* **Problem**: In the records below, find the line with "1512x794 pixels. Task: Click" and the line with "Collapse the side"; return exactly those lines and every line between them.
***** Data extracts *****
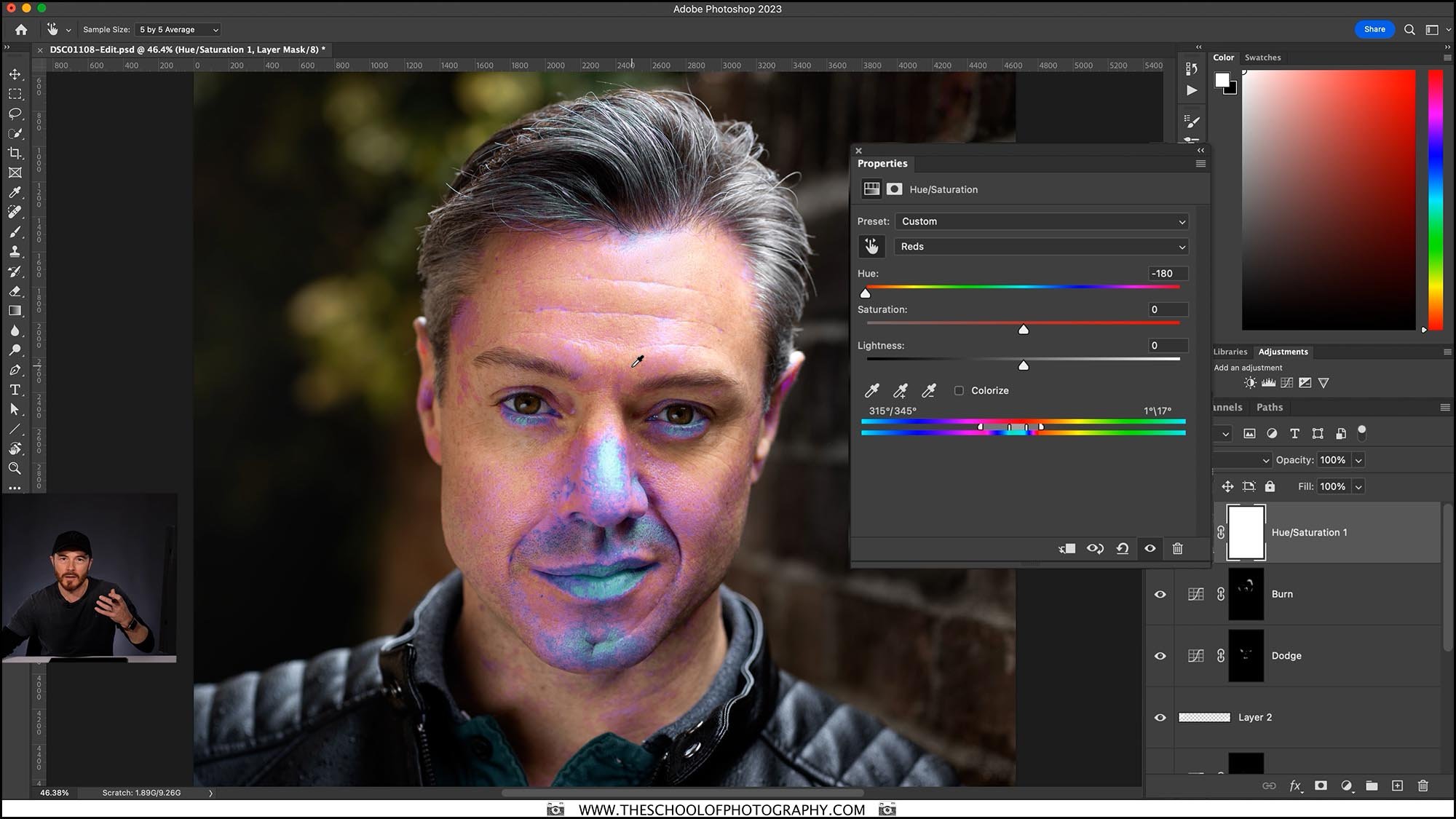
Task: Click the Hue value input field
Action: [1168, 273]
*****
***** Data extracts *****
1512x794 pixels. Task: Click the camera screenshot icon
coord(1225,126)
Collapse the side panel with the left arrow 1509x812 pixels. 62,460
*****
* **Response below**:
1512x794 pixels. Task: Click the camera screenshot icon
coord(1225,126)
Collapse the side panel with the left arrow 1509x812 pixels. 62,460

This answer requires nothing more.